At the center of the debate in this case was the “continuing storm” doctrine. Under the continuing storm rule, a property owner is entitled to wait until the end of a storm and a reasonable time afterwards before beginning efforts to remove ice or snow. The theory behind that doctrine is that the changing snow and ice conditions that can occur during a storm make it inexpedient and impractical to take effective remedial action during a storm.

The Rochfords argued that a period of wind and freezing rain does not constitute the type of “storm” that the continuing storm doctrine applies to. The Iowa Court of Appeals disagreed, stating that the continuing storm doctrine applies to more types of weather situations than just blizzards. The doctrine can apply to less severe, but still inclement, weather. The court opined that the weather at the time of Karen’s fall, regardless of what label was placed on the weather, was sufficient to immunize G.K. Development under the continuing storm doctrine: “The evidence here establishes that at the time of the plaintiff’s fall at around 4:00 p.m. freezing rain was falling and continued falling until around 10:30 p.m. when the temperature rose above freezing. This freezing rain resulted in the sidewalks icing over, leading to Karen’s fall. The freezing rain had not stopped before Karen’s fall, so the landlord was not yet under a duty to take steps to remove the ice. Whatever this ‘weather event’ is called, we find it was of sufficient significance to qualify for the application of the continuing storm doctrine.”

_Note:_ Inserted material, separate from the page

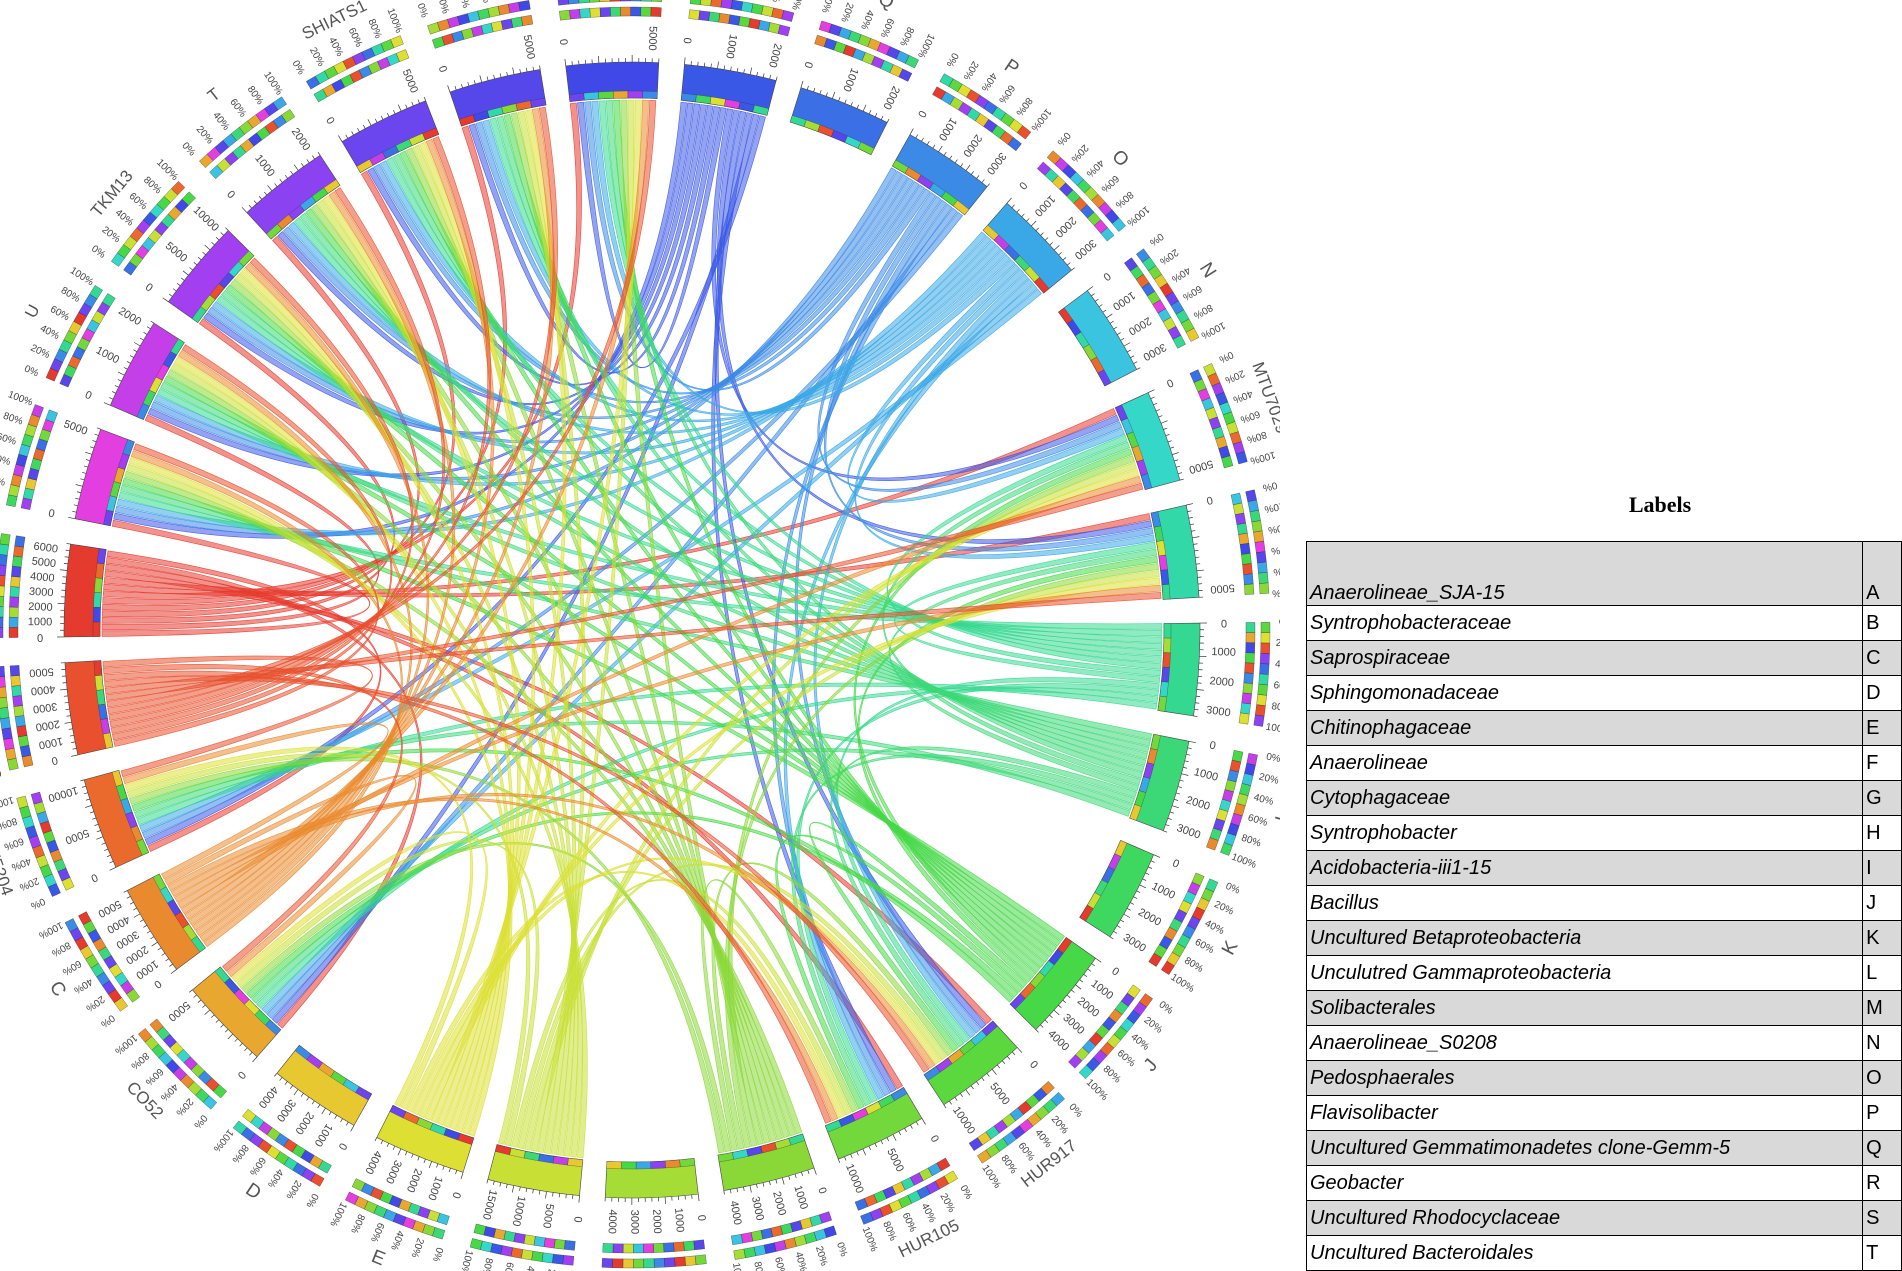 This screenshot has width=1902, height=1271. Describe the element at coordinates (1882, 1113) in the screenshot. I see `legend-taxon-code: P` at that location.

Rochford highlights a few things that must be considered in these types of snow and ice cases. First, is the weather event “of sufficient significance” to trigger the continuing storm doctrine’s application? In other words, on a scale from a raging blizzard to a few snow flurries, at what point does the weather become bad enough that property owners are allowed to throw up their hands and discontinue efforts to remove snow or ice? Second, even if a weather event is significant enough to implicate the continuing storm rule, had the weather ended and a reasonable amount of time passed before the injured person fell on the snow or ice?